### RECORD EXCERPTS
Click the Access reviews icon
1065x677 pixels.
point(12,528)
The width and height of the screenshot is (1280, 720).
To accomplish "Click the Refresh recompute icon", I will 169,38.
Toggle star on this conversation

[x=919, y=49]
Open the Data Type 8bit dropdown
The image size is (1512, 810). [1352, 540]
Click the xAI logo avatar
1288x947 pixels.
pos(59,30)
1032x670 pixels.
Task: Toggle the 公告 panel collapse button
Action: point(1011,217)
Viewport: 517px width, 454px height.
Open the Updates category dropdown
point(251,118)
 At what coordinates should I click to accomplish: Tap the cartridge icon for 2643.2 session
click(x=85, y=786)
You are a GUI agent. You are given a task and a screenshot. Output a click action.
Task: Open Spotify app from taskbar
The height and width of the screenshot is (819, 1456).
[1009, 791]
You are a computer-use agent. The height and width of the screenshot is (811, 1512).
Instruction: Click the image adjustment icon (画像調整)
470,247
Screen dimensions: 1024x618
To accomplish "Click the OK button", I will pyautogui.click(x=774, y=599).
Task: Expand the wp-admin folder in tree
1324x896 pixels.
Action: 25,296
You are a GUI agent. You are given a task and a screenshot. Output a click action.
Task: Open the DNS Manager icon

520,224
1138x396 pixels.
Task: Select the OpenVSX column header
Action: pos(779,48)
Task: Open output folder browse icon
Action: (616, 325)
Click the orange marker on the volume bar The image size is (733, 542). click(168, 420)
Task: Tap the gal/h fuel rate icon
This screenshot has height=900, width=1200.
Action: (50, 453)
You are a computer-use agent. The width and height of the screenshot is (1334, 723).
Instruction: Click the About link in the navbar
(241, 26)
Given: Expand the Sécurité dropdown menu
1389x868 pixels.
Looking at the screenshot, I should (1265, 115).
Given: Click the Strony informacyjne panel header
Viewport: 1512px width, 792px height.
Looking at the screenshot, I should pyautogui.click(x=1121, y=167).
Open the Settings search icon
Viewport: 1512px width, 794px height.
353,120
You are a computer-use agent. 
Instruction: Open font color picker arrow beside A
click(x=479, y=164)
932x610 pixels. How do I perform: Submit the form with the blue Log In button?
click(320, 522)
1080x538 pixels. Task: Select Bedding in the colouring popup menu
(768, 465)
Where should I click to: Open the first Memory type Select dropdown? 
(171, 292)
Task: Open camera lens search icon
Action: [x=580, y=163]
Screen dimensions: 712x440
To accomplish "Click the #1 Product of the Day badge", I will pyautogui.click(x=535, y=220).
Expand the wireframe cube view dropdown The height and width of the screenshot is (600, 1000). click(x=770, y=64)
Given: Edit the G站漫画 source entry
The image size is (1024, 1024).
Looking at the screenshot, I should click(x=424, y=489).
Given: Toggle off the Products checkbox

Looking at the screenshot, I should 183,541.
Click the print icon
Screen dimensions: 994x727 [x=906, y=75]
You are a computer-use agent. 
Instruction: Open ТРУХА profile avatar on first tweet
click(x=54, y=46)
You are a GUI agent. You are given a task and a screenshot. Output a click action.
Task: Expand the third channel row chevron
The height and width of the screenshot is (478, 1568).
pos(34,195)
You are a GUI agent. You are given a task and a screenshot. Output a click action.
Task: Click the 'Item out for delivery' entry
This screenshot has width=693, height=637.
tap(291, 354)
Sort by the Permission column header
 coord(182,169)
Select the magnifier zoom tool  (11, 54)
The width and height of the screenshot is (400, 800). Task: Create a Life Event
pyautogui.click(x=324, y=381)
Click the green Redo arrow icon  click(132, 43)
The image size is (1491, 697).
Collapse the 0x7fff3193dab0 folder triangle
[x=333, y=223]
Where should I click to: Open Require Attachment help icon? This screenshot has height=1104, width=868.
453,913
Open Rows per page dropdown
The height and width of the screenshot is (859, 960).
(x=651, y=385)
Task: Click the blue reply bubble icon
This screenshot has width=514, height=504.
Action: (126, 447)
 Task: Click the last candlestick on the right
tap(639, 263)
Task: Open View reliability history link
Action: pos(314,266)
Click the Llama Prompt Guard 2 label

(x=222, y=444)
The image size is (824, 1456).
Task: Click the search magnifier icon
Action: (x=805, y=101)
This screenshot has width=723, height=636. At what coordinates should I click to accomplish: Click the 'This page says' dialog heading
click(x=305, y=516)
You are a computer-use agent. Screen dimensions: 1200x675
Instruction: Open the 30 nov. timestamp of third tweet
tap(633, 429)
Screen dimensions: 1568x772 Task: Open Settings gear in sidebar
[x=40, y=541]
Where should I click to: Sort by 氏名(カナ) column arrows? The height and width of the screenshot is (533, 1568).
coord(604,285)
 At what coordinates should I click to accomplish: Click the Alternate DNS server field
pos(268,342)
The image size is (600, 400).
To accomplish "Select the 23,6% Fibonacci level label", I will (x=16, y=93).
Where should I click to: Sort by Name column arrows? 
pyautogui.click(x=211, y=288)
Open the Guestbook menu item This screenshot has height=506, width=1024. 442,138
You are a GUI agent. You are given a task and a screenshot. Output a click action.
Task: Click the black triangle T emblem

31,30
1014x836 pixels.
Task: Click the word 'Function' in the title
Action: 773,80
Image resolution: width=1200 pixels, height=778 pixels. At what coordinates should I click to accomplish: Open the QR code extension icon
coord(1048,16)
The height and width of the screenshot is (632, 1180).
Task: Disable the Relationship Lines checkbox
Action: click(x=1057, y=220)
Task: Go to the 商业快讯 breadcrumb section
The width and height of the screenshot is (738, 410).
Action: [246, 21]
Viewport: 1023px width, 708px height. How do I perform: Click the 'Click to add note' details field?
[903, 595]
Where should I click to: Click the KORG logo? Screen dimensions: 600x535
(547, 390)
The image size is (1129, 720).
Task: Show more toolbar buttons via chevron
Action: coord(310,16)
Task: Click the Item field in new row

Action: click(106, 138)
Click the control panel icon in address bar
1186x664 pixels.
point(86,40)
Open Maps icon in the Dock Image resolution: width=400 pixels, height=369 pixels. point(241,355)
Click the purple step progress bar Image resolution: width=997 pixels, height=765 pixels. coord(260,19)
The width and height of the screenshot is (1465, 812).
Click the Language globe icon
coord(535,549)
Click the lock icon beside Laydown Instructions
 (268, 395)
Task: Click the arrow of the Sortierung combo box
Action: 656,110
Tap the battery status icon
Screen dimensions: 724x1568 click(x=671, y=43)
######
#### [WHAT IS NEEDED]
Every record must be returned exactly.

#### [RESULT FOR THIS TASK]
Click the Access reviews icon
1065x677 pixels.
point(12,528)
The width and height of the screenshot is (1280, 720).
To accomplish "Click the Refresh recompute icon", I will 169,38.
Toggle star on this conversation

[x=919, y=49]
Open the Data Type 8bit dropdown
The image size is (1512, 810). [1352, 540]
Click the xAI logo avatar
1288x947 pixels.
pos(59,30)
1032x670 pixels.
Task: Toggle the 公告 panel collapse button
Action: point(1011,217)
Viewport: 517px width, 454px height.
Open the Updates category dropdown
point(251,118)
 At what coordinates should I click to accomplish: Tap the cartridge icon for 2643.2 session
click(x=85, y=786)
You are a GUI agent. You are given a task and a screenshot. Output a click action.
Task: Open Spotify app from taskbar
The height and width of the screenshot is (819, 1456).
[1009, 791]
You are a computer-use agent. The height and width of the screenshot is (811, 1512).
Instruction: Click the image adjustment icon (画像調整)
470,247
Screen dimensions: 1024x618
To accomplish "Click the OK button", I will pyautogui.click(x=774, y=599).
Task: Expand the wp-admin folder in tree
1324x896 pixels.
Action: 25,296
You are a GUI agent. You are given a task and a screenshot. Output a click action.
Task: Open the DNS Manager icon

520,224
1138x396 pixels.
Task: Select the OpenVSX column header
Action: pos(779,48)
Task: Open output folder browse icon
Action: (616, 325)
Click the orange marker on the volume bar The image size is (733, 542). click(168, 420)
Task: Tap the gal/h fuel rate icon
This screenshot has height=900, width=1200.
Action: (50, 453)
You are a computer-use agent. The width and height of the screenshot is (1334, 723).
Instruction: Click the About link in the navbar
(241, 26)
Given: Expand the Sécurité dropdown menu
1389x868 pixels.
Looking at the screenshot, I should (1265, 115).
Given: Click the Strony informacyjne panel header
Viewport: 1512px width, 792px height.
Looking at the screenshot, I should pyautogui.click(x=1121, y=167).
Open the Settings search icon
Viewport: 1512px width, 794px height.
353,120
You are a computer-use agent. 
Instruction: Open font color picker arrow beside A
click(x=479, y=164)
932x610 pixels. How do I perform: Submit the form with the blue Log In button?
click(320, 522)
1080x538 pixels. Task: Select Bedding in the colouring popup menu
(768, 465)
Where should I click to: Open the first Memory type Select dropdown? 
(171, 292)
Task: Open camera lens search icon
Action: [x=580, y=163]
Screen dimensions: 712x440
To accomplish "Click the #1 Product of the Day badge", I will pyautogui.click(x=535, y=220).
Expand the wireframe cube view dropdown The height and width of the screenshot is (600, 1000). click(x=770, y=64)
Given: Edit the G站漫画 source entry
The image size is (1024, 1024).
Looking at the screenshot, I should click(x=424, y=489).
Given: Toggle off the Products checkbox

Looking at the screenshot, I should 183,541.
Click the print icon
Screen dimensions: 994x727 [x=906, y=75]
You are a computer-use agent. 
Instruction: Open ТРУХА profile avatar on first tweet
click(x=54, y=46)
You are a GUI agent. You are given a task and a screenshot. Output a click action.
Task: Expand the third channel row chevron
The height and width of the screenshot is (478, 1568).
pos(34,195)
You are a GUI agent. You are given a task and a screenshot. Output a click action.
Task: Click the 'Item out for delivery' entry
This screenshot has width=693, height=637.
tap(291, 354)
Sort by the Permission column header
 coord(182,169)
Select the magnifier zoom tool  (11, 54)
The width and height of the screenshot is (400, 800). Task: Create a Life Event
pyautogui.click(x=324, y=381)
Click the green Redo arrow icon  click(132, 43)
The image size is (1491, 697).
Collapse the 0x7fff3193dab0 folder triangle
[x=333, y=223]
Where should I click to: Open Require Attachment help icon? This screenshot has height=1104, width=868.
453,913
Open Rows per page dropdown
The height and width of the screenshot is (859, 960).
(x=651, y=385)
Task: Click the blue reply bubble icon
This screenshot has width=514, height=504.
Action: (126, 447)
 Task: Click the last candlestick on the right
tap(639, 263)
Task: Open View reliability history link
Action: pos(314,266)
Click the Llama Prompt Guard 2 label

(x=222, y=444)
The image size is (824, 1456).
Task: Click the search magnifier icon
Action: (x=805, y=101)
This screenshot has width=723, height=636. At what coordinates should I click to accomplish: Click the 'This page says' dialog heading
click(x=305, y=516)
You are a computer-use agent. Screen dimensions: 1200x675
Instruction: Open the 30 nov. timestamp of third tweet
tap(633, 429)
Screen dimensions: 1568x772 Task: Open Settings gear in sidebar
[x=40, y=541]
Where should I click to: Sort by 氏名(カナ) column arrows? The height and width of the screenshot is (533, 1568).
coord(604,285)
 At what coordinates should I click to accomplish: Click the Alternate DNS server field
pos(268,342)
The image size is (600, 400).
To accomplish "Select the 23,6% Fibonacci level label", I will (x=16, y=93).
Where should I click to: Sort by Name column arrows? 
pyautogui.click(x=211, y=288)
Open the Guestbook menu item This screenshot has height=506, width=1024. 442,138
You are a GUI agent. You are given a task and a screenshot. Output a click action.
Task: Click the black triangle T emblem

31,30
1014x836 pixels.
Task: Click the word 'Function' in the title
Action: 773,80
Image resolution: width=1200 pixels, height=778 pixels. At what coordinates should I click to accomplish: Open the QR code extension icon
coord(1048,16)
The height and width of the screenshot is (632, 1180).
Task: Disable the Relationship Lines checkbox
Action: click(x=1057, y=220)
Task: Go to the 商业快讯 breadcrumb section
The width and height of the screenshot is (738, 410).
Action: [246, 21]
Viewport: 1023px width, 708px height. How do I perform: Click the 'Click to add note' details field?
[903, 595]
Where should I click to: Click the KORG logo? Screen dimensions: 600x535
(547, 390)
The image size is (1129, 720).
Task: Show more toolbar buttons via chevron
Action: coord(310,16)
Task: Click the Item field in new row

Action: click(106, 138)
Click the control panel icon in address bar
1186x664 pixels.
point(86,40)
Open Maps icon in the Dock Image resolution: width=400 pixels, height=369 pixels. point(241,355)
Click the purple step progress bar Image resolution: width=997 pixels, height=765 pixels. coord(260,19)
The width and height of the screenshot is (1465, 812).
Click the Language globe icon
coord(535,549)
Click the lock icon beside Laydown Instructions
 (268, 395)
Task: Click the arrow of the Sortierung combo box
Action: 656,110
Tap the battery status icon
Screen dimensions: 724x1568 click(x=671, y=43)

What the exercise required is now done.